An authentic design, by the inclusion of this theory, would be one that incorporates the vocabulary of the lower-middle taste culture in order to be “of the time and place.”  Problems occur, however.  Vernacular architecture is about the building, and not the builder.  Today’s design practice is often about the builder (the Starchitect).  And then there’s the problem of nostalgia: the regurgitation of form without reason.  How do we incorporate contemporary vernacular architecture (which is often this regurgitation – see, suburbia), without resorting to nostalgia? Or is nostalgia part of our time (in which case, nostalgia would be a component of being authentic to today’s time).

So, back to GBJ and our experiment: how do we get from here:

Johnston Student Center (GBJ)

Johnston Student Center (GBJ)

To Bollo’s?

How can we get the essence of the Third Place into GBJ, while still being authentic to our time (2009), and our place (Virginia Tech, Blacksburg)?

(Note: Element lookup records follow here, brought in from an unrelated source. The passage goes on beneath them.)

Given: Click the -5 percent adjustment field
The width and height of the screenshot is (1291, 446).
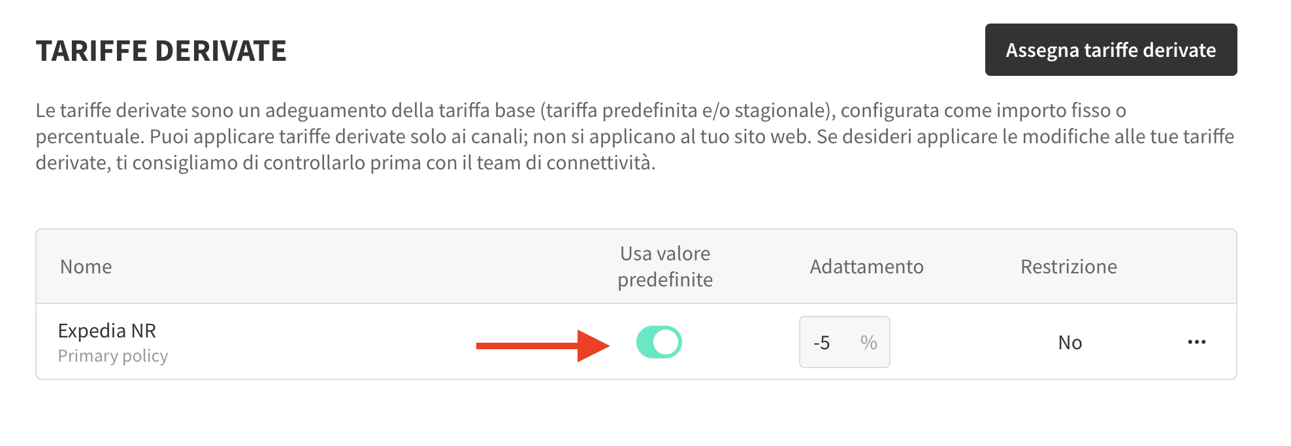Looking at the screenshot, I should click(x=844, y=342).
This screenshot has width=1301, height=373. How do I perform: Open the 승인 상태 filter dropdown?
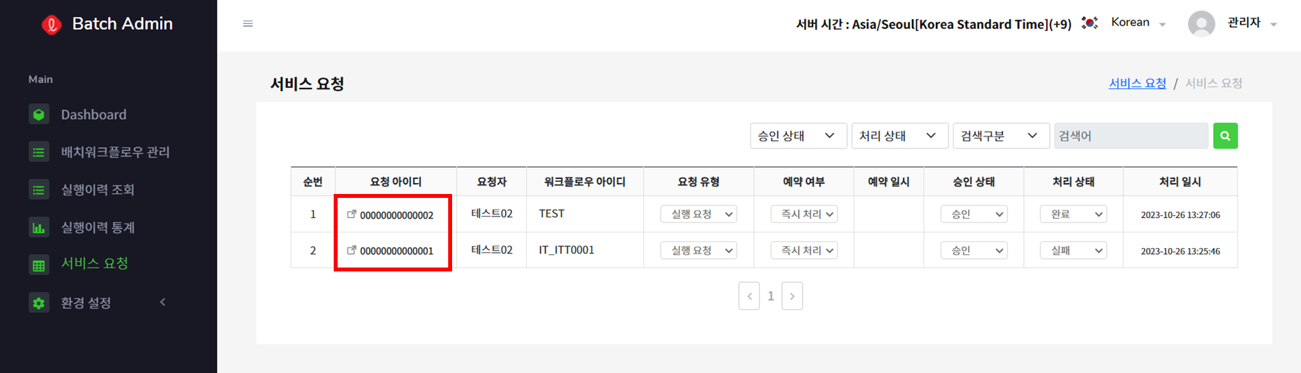click(798, 135)
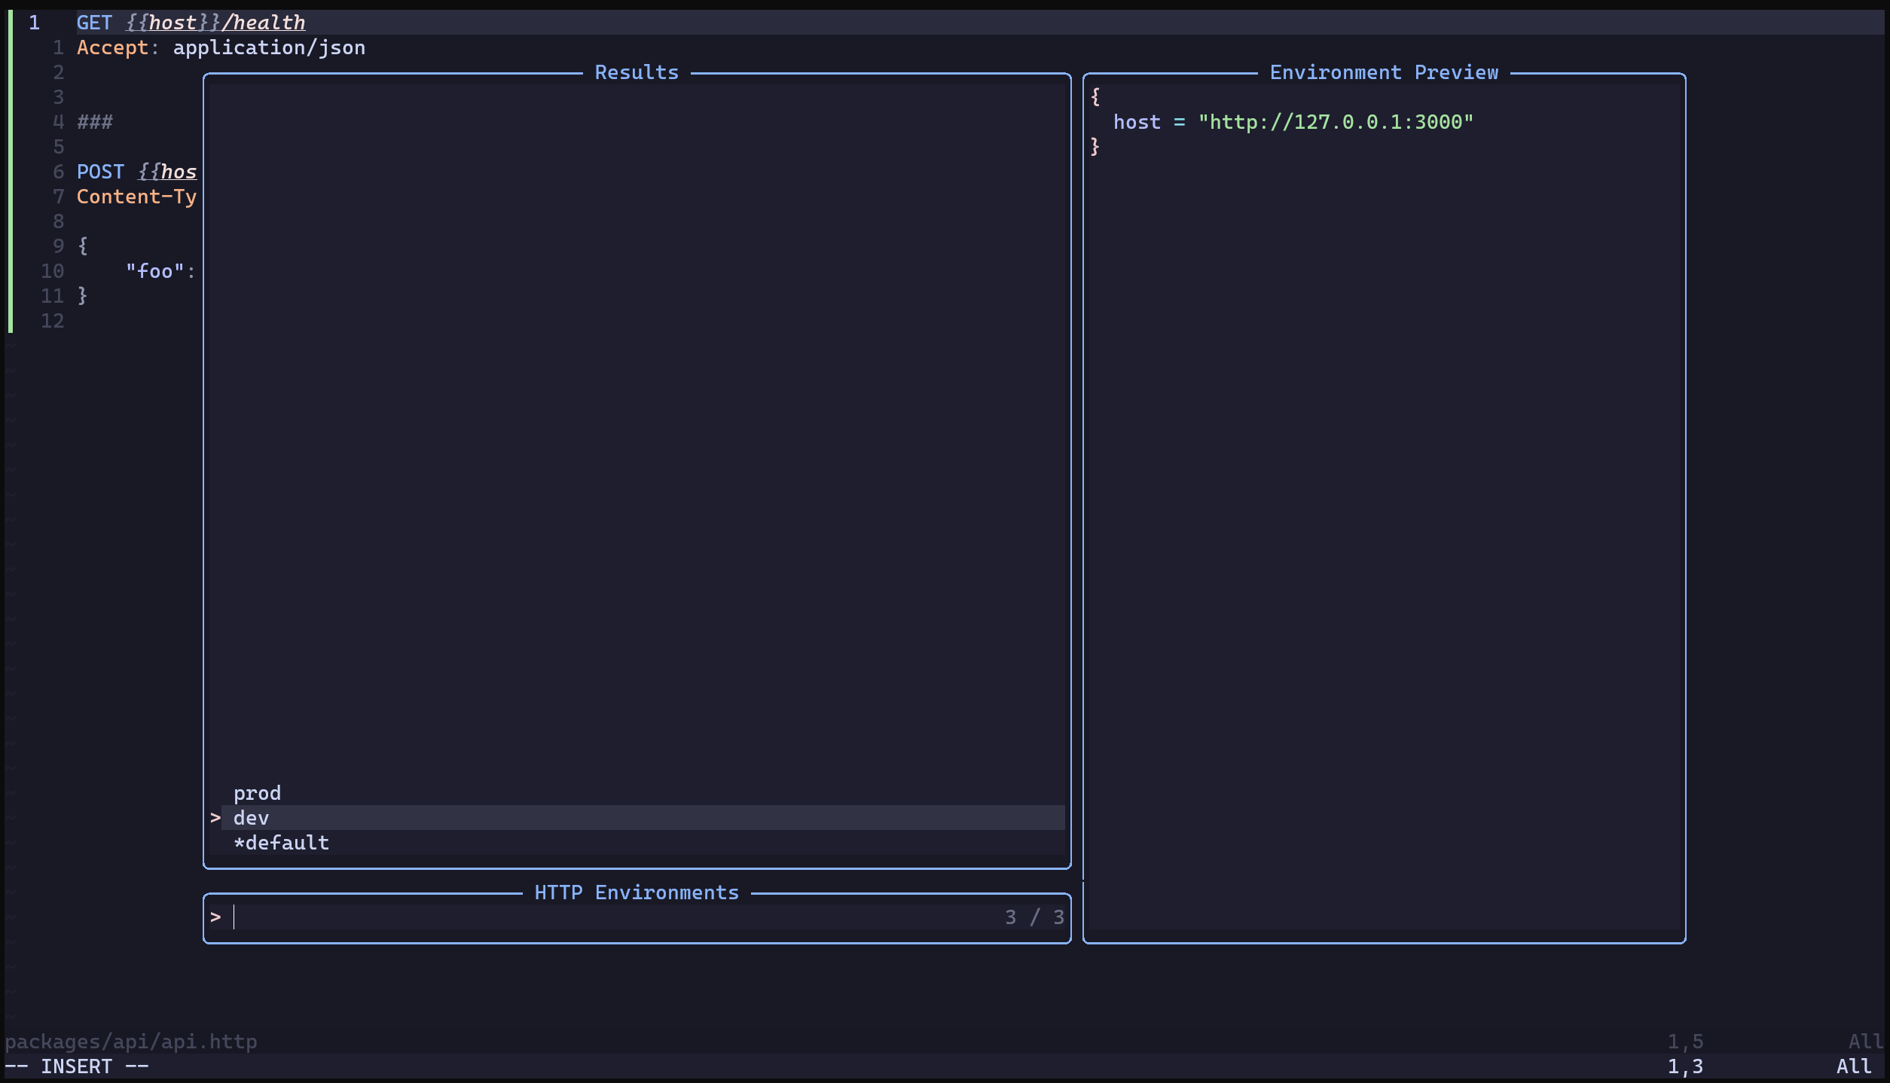Screen dimensions: 1890x1083
Task: Click the selection caret beside dev
Action: click(x=215, y=818)
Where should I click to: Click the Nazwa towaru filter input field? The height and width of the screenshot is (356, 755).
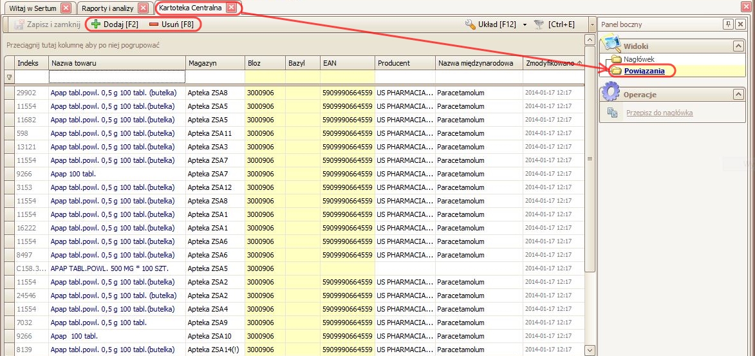click(117, 77)
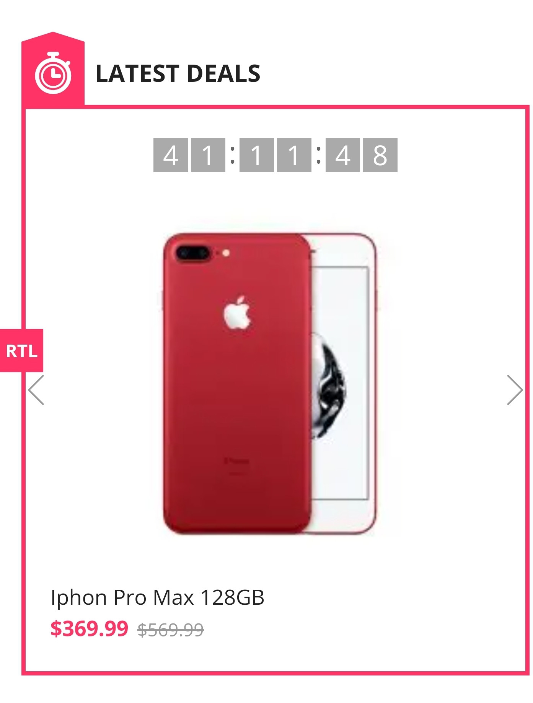Open the Iphon Pro Max 128GB product link
This screenshot has width=533, height=703.
click(157, 597)
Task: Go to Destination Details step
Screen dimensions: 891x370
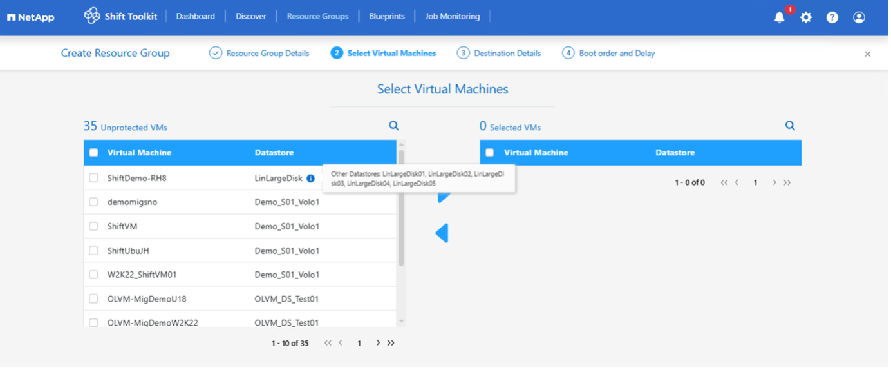Action: point(507,54)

Our proposition is that there is a distinct difference between the designing of a place over time and one offered as a one-shot solution.  Designing over time results in a place that responds to changing needs, and is thus more authentic than one created in a single-sitting (which is what you see in today’s design practice).  Through this experiment, we’d like to simulate the passing of time with the changing of hands.  Below are the instructions for participants in the experiment.

You will be provided with a SketchUp Model of the space we will be using for this experiment.

You are asked to make an intervention that:

  • changes only one thing in the space
  • does not “undo” any intervention conducted in the last 5 “moves”

You have from the end of the class period to the beginning of the next class to make your move (if you get it on Wednesday, you have until Friday, if you get it Friday, you have until Wednesday).

At the end of your turn (beginning of class) you must submit:

  • the modified SketchUp Model with a scene
  • a perspective (300dpi, 11”x17”, PDF and JPEG format)
  • a floor plan (1/4” scale, PDF format)
  • a brief statement explaining your decision-making process

Please label all files with your name and the date.

During class we will discuss the progress of the experiment and its real-world implications.